Journalists are drawn to experts. We use them to add context to stories or to provide perspective in controversies. As a generalist in print and broadcasting, I have for years cited as sources people with great expertise in various sciences, all manner of medicine, criminology, the law, foreign policy, literature, immigration, climate change. They have been guests on the radio shows I hosted on WBAL and WYPR and I’ve many times quoted in my column experts and the studies they produced. Experts are great. They are devoted to their work — know more about it than anyone but their peers — and the journalist gets to pass their knowledge along to the public. I have always enjoyed — actually loved — interviewing doctors, lawyers, academics of all kinds, authors and other journalists with particular expertise in politics, the law or health.
Dr. David Fowler, Maryland’s former chief medical examiner — and the subject of my column in The Sun today — was considered an expert in the field of forensic pathology. He had a long tenure in the ME’s office in Maryland, made dozens of presentations and was the author of many reports on all facets of forensic pathology. (His research on infant deaths supported Maryland’s ban on the sale of crib bumpers for babies in 2012, the first state to do so.)
I say “was considered an expert” because, in one very-high-profile case (the murder trial of former cop Derek Chauvin in Minneapolis), Fowler probably squandered all the credibility he established over a long career.
That might sound extreme or crass, but that’s how it looks because what Fowler said during the Chauvin trial seemed so outrageous to anyone equipped with eyesight and common sense. And that included the jury.
But it was his choice to go down that path. You could look at Fowler in two ways: He found for a fee a medical-based narrative to give the Chauvin defense what it needed to raise reasonable doubt (such expert witnesses have done that in thousands of criminal cases), or he truly believes that police aren’t responsible if the person they arrest with force has underlying health conditions.

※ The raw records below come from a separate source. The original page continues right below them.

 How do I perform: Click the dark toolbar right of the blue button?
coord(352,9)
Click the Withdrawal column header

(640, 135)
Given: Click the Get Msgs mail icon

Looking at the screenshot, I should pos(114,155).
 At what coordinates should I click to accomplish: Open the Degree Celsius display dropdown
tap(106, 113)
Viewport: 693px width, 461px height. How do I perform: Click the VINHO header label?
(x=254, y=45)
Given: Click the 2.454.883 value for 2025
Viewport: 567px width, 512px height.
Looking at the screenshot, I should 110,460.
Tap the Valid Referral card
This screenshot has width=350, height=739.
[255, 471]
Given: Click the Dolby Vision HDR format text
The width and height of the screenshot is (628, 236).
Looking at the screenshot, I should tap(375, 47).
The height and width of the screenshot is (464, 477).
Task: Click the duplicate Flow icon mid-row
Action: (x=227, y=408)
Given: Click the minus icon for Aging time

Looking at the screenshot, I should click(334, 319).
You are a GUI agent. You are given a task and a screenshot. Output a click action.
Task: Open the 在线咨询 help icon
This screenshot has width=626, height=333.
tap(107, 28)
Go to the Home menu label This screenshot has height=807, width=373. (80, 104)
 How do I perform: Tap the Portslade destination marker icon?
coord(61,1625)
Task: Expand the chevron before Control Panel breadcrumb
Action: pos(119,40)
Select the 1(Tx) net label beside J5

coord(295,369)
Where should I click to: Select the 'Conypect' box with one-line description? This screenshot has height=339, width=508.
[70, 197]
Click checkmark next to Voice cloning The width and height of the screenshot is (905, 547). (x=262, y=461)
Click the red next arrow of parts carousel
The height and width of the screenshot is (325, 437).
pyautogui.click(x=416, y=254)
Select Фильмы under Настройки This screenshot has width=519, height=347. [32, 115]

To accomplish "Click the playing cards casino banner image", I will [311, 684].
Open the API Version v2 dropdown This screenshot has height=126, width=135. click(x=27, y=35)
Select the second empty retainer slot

If I were looking for an expert opinion now from someone in Fowler’s field, would I turn to him? Probably not. Because the introduction would require too many words and undercut the whole reason for seeking his opinion. Now I would have to qualify his appearance in a column or on a radio show with facts that sound like disclaimer: “Dr. Fowler famously testified that Derek Chauvin did not cause George Floyd’s death . . . .”
As I state in the column: It’s hard to imagine this was the retirement Dr. David Fowler had in mind after a long and respected career in a field in which he thrived.
I agree. From my perspective Dr. Fowler’s opinion was uproariously ridiculous. To suggest that Officer Chauvin’s knee pressure on the neck of Mr. Floyd was not a “substantial factor” in causing his death really strains credulity.
How can two pathologists look at the same video, the same autopsy report, the same lab work, and come up with opinions that are 180 degrees different? Surely, it must be the corruption of the money an expert is paid.
But………consider this…… You’re watching a baseball game on television. There is a close play at 2nd base. Was the runner out? Was the tag applied before he reached the base or did his foot hit the base before the tag? Multiple cameras film the event. Replays are played. From some of the replays the runner looks out and in some he looks safe. How can this be? The cameras just videotape what they “see.” There is no prejudice or bias on the part of the camera? And yet, what one sees from one camera angle just looks different from another.
So, just consider that two physicians can look at the same set of data and draw different opinions. Does not the expression “get a second opinion” come from the medical profession?